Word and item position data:
[start]
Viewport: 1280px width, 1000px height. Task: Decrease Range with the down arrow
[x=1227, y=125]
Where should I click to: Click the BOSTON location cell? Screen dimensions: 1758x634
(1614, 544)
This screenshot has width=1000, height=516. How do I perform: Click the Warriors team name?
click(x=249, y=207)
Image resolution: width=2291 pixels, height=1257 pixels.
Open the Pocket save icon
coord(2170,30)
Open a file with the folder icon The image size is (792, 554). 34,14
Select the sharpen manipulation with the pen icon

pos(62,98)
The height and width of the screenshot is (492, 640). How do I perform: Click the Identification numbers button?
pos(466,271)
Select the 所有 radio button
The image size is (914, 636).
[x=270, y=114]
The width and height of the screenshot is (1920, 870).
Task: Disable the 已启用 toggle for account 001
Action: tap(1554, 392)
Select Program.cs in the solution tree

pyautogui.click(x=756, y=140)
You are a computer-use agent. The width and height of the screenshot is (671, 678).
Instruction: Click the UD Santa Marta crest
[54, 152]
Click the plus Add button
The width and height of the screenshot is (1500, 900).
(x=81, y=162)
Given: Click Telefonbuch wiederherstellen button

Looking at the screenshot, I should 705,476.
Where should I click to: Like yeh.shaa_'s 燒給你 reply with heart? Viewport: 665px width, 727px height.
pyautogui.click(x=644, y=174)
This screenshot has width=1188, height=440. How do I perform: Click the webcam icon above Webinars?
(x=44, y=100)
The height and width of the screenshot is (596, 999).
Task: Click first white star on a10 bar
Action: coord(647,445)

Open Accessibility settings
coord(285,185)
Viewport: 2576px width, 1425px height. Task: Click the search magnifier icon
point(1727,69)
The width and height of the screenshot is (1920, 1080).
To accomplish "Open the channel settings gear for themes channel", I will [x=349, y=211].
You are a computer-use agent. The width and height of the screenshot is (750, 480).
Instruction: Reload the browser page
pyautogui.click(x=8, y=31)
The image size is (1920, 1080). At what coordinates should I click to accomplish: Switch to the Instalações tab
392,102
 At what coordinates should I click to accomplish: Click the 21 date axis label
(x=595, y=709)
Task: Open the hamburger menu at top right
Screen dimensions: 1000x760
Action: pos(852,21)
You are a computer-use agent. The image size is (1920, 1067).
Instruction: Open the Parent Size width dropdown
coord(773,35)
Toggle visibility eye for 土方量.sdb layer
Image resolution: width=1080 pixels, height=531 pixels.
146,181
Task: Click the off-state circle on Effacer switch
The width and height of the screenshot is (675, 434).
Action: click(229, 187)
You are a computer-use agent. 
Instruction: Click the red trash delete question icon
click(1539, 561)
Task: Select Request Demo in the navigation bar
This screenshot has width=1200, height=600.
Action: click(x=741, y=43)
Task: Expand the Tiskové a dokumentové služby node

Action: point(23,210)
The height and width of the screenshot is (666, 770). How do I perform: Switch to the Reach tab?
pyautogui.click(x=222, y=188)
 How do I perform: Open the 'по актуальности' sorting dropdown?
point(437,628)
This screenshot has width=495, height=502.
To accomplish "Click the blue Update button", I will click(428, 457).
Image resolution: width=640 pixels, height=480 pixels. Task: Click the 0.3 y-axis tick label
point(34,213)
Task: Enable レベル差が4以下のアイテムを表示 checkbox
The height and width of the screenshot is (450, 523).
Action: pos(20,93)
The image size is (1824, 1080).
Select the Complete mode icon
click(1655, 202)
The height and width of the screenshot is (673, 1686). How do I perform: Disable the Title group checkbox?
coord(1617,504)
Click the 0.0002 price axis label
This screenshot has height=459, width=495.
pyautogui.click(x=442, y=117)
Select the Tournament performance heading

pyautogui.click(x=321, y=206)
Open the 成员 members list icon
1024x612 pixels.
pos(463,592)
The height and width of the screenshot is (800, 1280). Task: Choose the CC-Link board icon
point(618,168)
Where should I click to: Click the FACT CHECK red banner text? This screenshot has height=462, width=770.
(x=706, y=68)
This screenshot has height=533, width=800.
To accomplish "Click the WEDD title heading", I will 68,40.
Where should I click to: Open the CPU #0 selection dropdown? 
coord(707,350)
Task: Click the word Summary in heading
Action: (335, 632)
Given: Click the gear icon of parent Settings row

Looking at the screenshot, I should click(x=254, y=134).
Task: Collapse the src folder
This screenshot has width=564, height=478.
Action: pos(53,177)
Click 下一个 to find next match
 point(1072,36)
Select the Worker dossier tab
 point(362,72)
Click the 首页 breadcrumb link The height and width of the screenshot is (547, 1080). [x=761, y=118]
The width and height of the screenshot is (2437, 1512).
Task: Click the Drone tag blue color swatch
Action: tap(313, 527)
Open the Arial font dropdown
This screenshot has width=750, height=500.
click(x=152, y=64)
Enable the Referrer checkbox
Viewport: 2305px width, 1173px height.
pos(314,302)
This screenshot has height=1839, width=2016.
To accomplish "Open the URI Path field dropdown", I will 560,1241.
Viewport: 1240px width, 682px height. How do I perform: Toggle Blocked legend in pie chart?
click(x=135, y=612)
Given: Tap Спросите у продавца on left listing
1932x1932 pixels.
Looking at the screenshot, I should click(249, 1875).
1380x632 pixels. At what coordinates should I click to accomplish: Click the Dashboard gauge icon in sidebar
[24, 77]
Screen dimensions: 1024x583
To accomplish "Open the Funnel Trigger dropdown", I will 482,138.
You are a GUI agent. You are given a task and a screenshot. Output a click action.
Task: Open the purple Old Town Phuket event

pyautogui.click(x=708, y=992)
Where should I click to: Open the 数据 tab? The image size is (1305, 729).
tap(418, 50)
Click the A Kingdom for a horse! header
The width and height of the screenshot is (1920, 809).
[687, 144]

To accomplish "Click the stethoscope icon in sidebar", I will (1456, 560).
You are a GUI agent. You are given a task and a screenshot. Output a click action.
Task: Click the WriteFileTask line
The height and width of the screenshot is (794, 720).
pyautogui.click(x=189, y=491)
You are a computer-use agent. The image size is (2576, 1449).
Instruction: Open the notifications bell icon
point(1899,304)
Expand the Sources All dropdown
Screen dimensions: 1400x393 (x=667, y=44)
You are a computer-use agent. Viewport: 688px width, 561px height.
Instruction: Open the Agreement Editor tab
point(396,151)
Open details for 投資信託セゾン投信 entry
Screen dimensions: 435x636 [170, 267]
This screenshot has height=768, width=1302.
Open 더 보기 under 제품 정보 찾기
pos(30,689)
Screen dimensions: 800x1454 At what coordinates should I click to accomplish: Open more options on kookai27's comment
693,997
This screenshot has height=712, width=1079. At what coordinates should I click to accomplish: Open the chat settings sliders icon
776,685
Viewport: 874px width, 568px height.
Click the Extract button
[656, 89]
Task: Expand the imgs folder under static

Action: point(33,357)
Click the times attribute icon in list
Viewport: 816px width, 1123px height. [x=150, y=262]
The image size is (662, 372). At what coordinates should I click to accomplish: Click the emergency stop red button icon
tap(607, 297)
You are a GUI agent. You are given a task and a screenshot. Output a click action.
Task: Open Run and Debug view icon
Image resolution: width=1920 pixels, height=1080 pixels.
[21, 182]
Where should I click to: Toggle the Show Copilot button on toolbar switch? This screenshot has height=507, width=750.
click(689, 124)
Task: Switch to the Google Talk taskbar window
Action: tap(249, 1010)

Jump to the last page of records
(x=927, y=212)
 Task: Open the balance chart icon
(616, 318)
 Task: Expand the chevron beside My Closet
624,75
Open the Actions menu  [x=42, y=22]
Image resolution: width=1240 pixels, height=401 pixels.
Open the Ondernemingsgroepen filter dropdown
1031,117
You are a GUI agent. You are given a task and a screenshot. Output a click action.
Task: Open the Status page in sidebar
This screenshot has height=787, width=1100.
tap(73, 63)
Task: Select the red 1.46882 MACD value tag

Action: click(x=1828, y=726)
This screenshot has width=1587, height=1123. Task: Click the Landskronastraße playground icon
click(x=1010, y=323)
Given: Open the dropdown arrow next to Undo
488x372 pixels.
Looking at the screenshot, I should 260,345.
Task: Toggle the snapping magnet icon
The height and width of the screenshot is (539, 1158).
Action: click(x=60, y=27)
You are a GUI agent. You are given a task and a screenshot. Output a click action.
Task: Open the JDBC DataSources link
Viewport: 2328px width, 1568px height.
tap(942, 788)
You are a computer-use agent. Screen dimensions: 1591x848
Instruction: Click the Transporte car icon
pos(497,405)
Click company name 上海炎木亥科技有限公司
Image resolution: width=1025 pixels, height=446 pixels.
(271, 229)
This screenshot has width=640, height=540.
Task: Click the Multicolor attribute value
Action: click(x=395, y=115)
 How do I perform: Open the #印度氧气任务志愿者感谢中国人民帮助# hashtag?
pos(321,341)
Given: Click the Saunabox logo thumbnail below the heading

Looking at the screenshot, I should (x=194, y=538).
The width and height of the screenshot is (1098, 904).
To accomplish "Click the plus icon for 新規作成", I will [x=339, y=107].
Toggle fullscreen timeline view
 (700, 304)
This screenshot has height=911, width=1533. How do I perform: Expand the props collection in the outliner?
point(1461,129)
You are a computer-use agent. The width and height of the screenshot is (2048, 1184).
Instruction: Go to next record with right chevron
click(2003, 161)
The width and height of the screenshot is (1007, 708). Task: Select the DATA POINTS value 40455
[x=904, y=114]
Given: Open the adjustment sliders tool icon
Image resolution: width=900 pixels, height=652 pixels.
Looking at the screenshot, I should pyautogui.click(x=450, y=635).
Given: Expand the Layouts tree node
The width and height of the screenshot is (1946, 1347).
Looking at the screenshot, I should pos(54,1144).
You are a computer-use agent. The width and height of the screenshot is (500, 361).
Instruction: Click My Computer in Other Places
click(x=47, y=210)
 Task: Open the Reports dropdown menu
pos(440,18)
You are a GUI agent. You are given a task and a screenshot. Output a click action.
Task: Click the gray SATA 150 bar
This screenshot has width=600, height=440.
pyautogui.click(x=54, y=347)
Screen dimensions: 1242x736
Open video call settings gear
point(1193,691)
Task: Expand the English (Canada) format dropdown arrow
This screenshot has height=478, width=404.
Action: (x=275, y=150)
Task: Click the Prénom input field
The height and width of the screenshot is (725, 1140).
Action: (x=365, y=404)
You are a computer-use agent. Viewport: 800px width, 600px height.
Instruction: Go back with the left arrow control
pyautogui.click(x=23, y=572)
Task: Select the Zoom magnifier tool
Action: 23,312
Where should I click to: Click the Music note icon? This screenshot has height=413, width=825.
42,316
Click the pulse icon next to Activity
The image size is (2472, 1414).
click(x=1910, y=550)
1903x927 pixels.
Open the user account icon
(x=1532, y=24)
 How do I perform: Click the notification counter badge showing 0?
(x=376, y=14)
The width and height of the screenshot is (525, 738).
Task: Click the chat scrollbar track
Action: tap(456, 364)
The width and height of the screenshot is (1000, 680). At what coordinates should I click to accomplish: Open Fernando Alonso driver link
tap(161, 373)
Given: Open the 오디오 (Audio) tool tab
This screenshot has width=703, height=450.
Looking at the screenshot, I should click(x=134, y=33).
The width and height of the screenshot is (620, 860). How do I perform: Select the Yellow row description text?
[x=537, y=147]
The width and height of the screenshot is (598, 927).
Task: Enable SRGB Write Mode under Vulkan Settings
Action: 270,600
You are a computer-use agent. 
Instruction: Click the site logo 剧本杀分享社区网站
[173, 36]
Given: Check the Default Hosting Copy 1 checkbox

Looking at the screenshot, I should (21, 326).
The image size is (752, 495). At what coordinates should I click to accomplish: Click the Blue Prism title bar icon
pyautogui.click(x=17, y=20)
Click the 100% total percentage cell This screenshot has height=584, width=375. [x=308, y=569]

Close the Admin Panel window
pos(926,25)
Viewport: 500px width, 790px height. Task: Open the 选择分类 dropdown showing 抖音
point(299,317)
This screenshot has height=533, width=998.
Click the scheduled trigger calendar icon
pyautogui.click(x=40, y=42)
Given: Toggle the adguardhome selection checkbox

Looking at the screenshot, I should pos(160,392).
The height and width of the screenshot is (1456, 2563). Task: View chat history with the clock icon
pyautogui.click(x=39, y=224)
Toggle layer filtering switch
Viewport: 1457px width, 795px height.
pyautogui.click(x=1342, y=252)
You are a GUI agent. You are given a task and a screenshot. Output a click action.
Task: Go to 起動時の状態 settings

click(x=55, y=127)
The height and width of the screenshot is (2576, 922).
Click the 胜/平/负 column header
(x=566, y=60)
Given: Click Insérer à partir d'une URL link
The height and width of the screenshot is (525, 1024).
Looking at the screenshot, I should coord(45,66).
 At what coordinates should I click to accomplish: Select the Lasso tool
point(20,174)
[end]
● **The task**
Return the lines from the one containing "Viewport: 1240px width, 682px" up to and including the one containing "Looking at the screenshot, I should click(249, 1875).", copied verbatim.

● **Result of this task**
Viewport: 1240px width, 682px height. How do I perform: Toggle Blocked legend in pie chart?
click(x=135, y=612)
Given: Tap Спросите у продавца on left listing
1932x1932 pixels.
Looking at the screenshot, I should click(249, 1875).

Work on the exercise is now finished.